Despite his relative obscurity now, Carpenter was in his day an immensely influential anti-establishment thinker, eager to tackle all the conventions of the age with astonishing fearlessness. Science was only one of his many targets, but his attack on it (parts one and two of this series) had considerable impact. Leo Tolstoy, in his 1890s cult-leader mode, rejoiced to hear that contemporary Britain had produced a sandal-wearing utopian of its own, "a worthy successor to Carlyle and Ruskin". Tolstoy's imprimatur helped to spread "Modern Science: A Criticism" beyond the English-speaking world, but his essay promoting it (part three of this series) suggests that "the Sage of Yasnaya Polya" missed Carpenter's subtler points -- or perhaps just ignored them as different from his own, and therefore beneath notice. This is, after all, the Tolstoy who considered himself so much the paragon of True Revolution that (as we will read) he brushed off Karl Marx as a representative of the status quo!
Scientists themselves were uneasy about the future of their discipline in the fin de siècle. Besides the impending storms of radioactivity, relativity, and quantum mechanics there were other equally ominous-looking clouds that never broke: geophysicists insisted that the earth was too young to accomodate the geological time-scale; biologists, with no understanding of heredity, were increasingly doubtful of natural selection but afraid to say so publicly. Carpenter's challenge, therefore, could not go unanswered, and the one champion equally respected in scientific, philosophical, and literary circles took up the challenge: Henri Poincaré. His essay on "The Choice of Facts" (fourth in this series) does not quite answer all of Carpenter's points (and in some ways shows less awareness of the changes taking place in physics than Carpenter does), but on the whole makes a quite solid and thought-provoking defense -- at least until the conclusion. Just when one thinks that he is going to rest his case, if not on religion then on its turn-of-the-century secular replacement, Art For Art's Sake, he instead abruptly veers into the doubtful waters of sociobiology and gives us a Darwinian argument that the scientific mentality is justified in its results: Europeans dominate the world. Carpenter, the anarcho-socialist friend of Tagore and Gandhi, if he read this, must have rolled his eyes; Tolstoy would have taken it as conclusive proof, were any more needed, that science is a lackey of the capitalist antichrist.
Despite this flaw at the close, Poincaré's piece mostly retains its value; it articulates a philosophy of science still vital and appealing after a hundred years. But what about the critique that provoked it?
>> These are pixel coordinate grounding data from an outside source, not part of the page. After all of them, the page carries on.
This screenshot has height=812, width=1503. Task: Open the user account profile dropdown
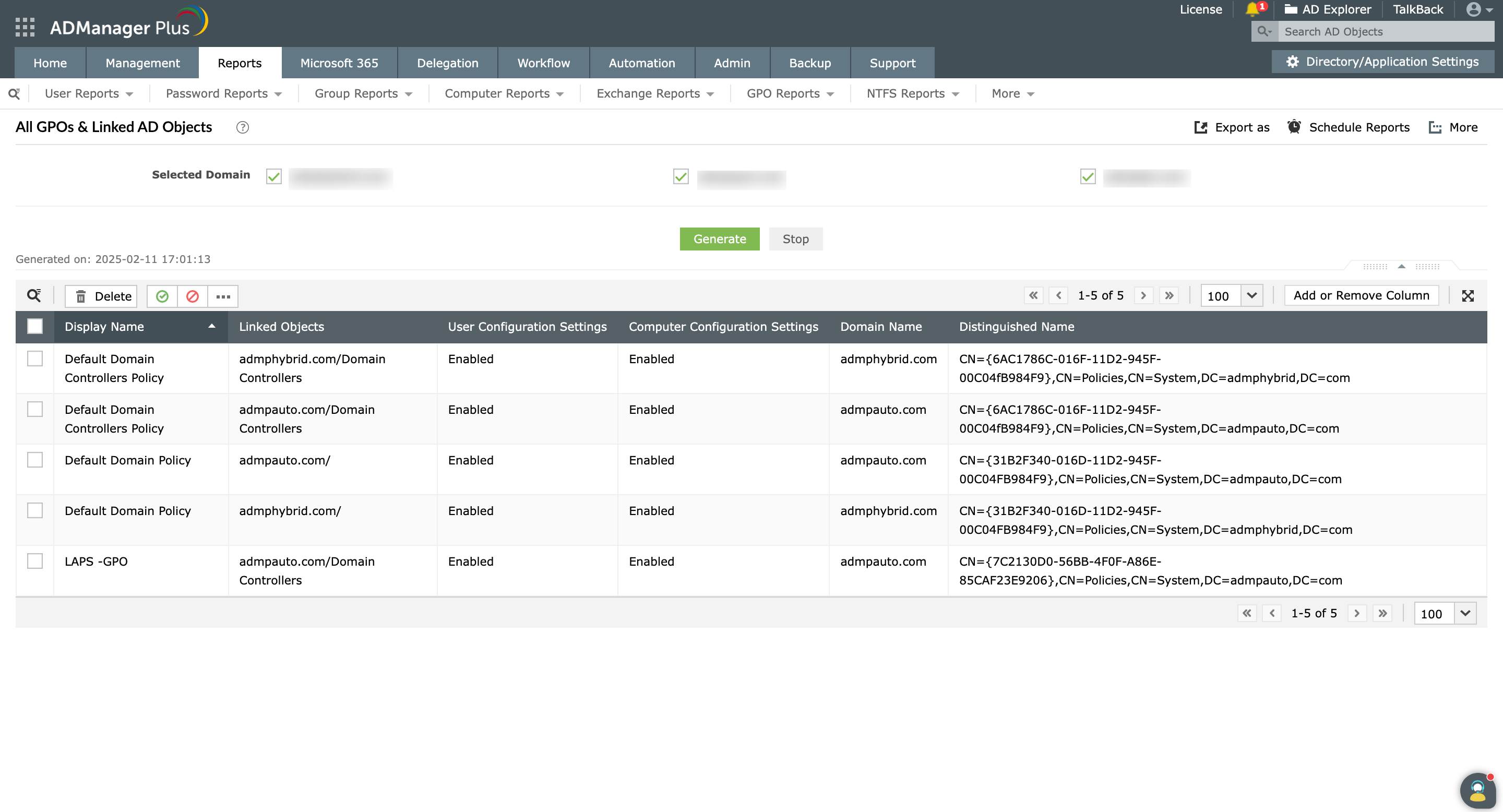pyautogui.click(x=1479, y=9)
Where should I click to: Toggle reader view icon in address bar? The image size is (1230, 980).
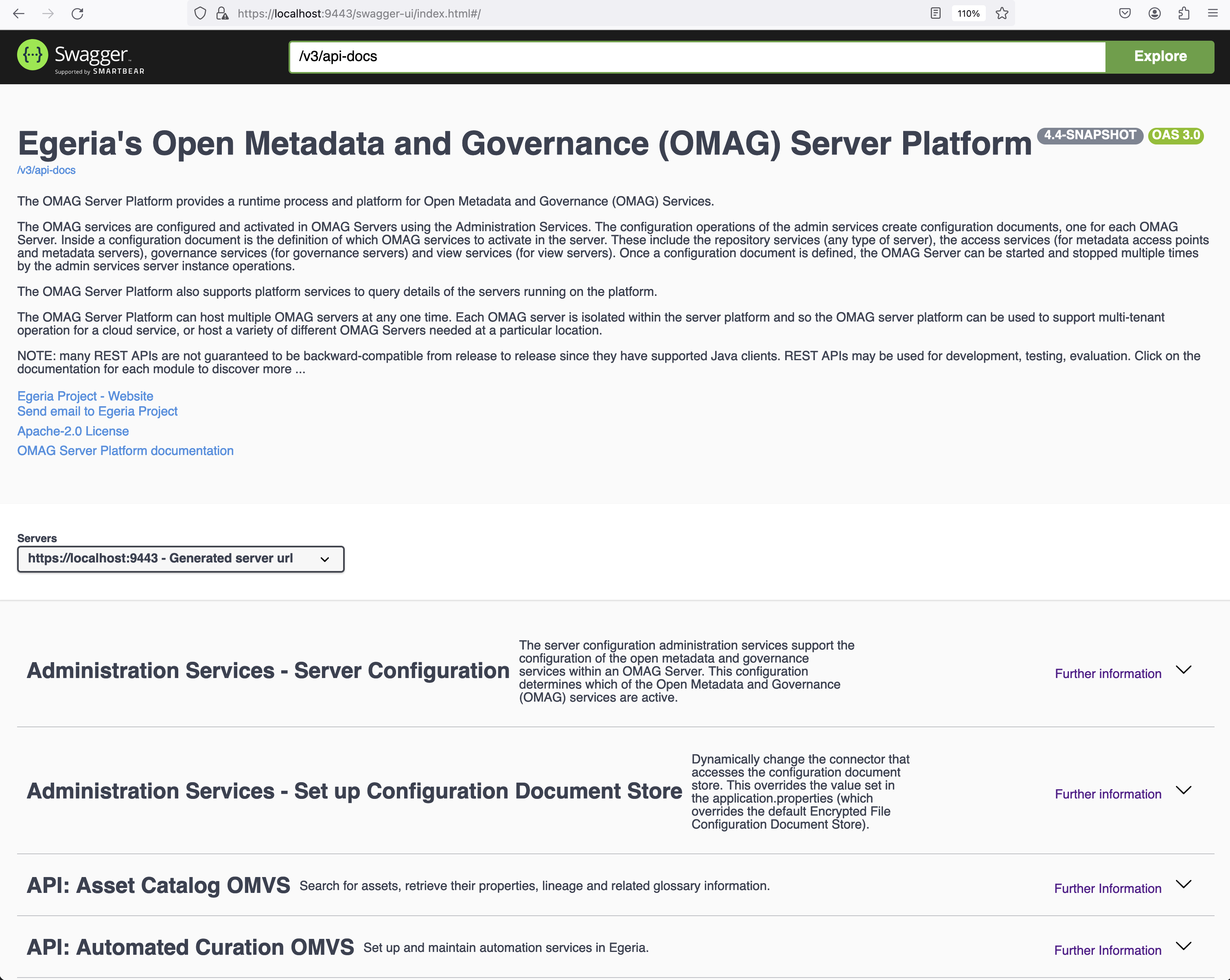(x=935, y=14)
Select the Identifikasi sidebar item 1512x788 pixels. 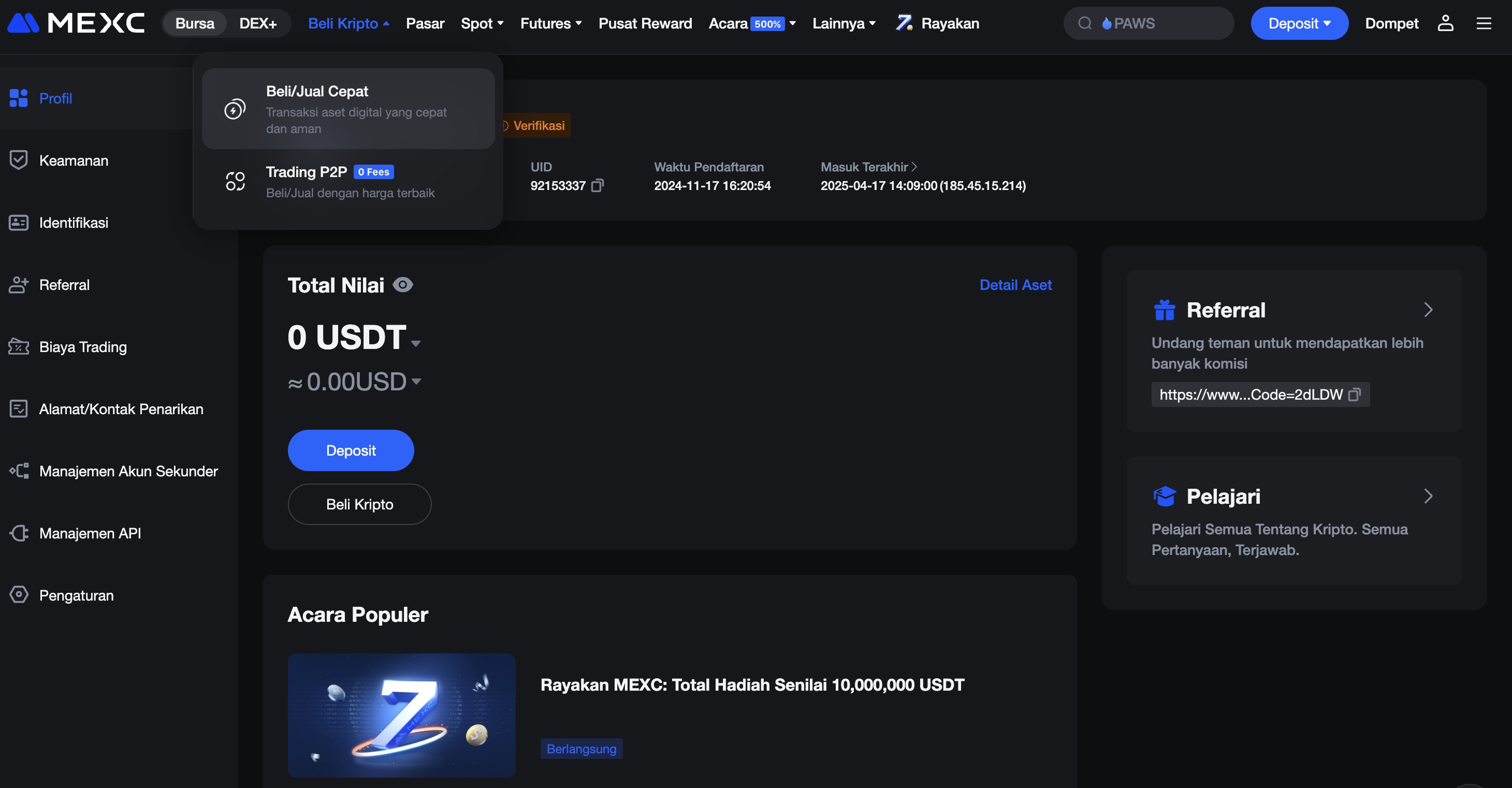click(x=74, y=223)
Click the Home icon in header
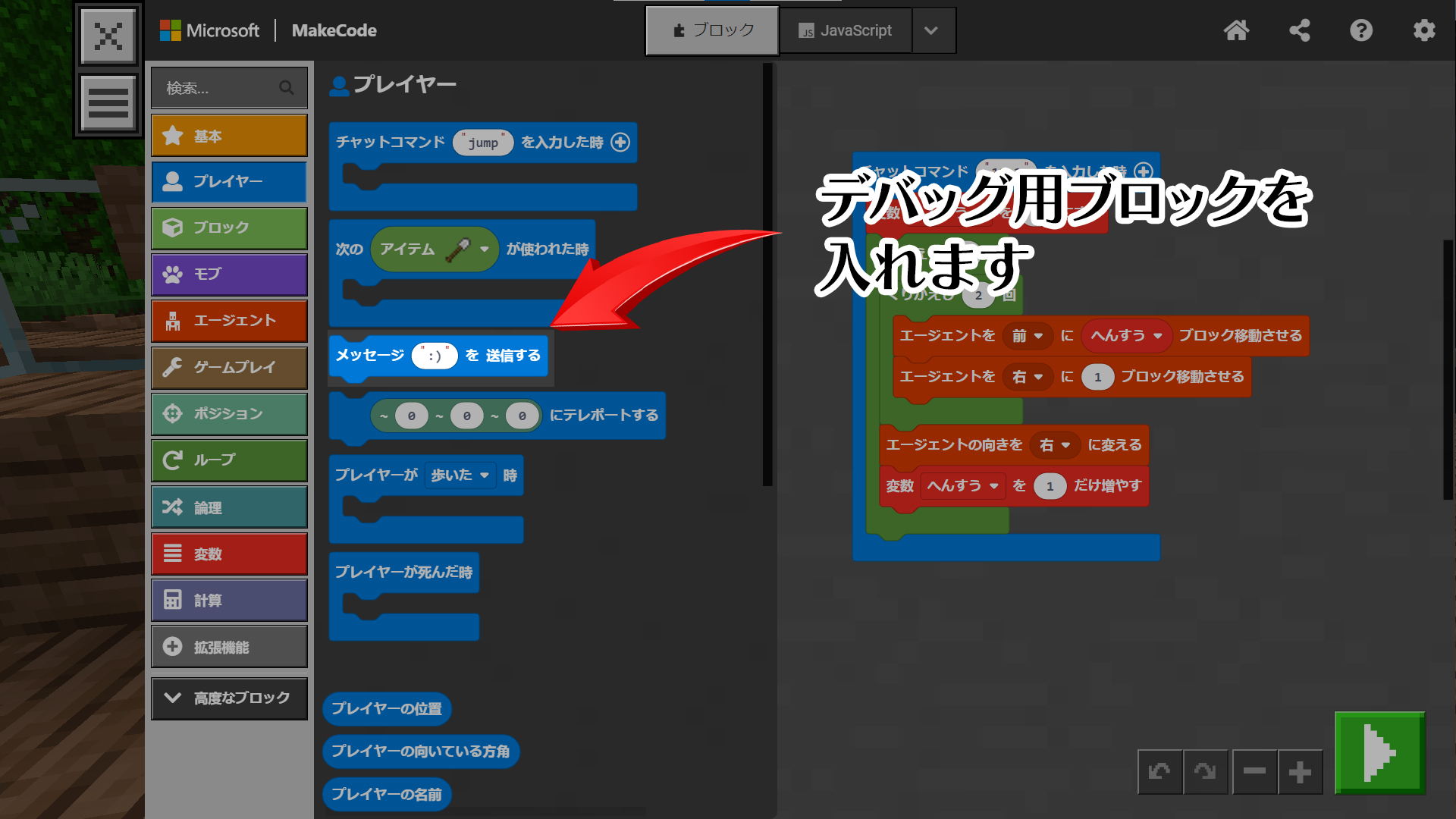1456x819 pixels. pyautogui.click(x=1236, y=30)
A Twenty-First Century scientist (this one, at least) cannot help but find both Carpenter's and Tolstoy's essays irritating, but for different reasons. Tolstoy is irritating because he pontificates freely but evinces little understanding of what science is actually about. Carpenter -- a Fellow of Trinity who passed the Mathematical Tripos -- is irritating because he understands science perfectly and remains unimpressed! If some of his criticisms, echoed a century later by postmodernism, seem unreasonable, all too many others are (even now) exactly on target. To make his critique entirely up to date, one need merely replace "ether" and "atoms" with "dark matter" and "superstrings".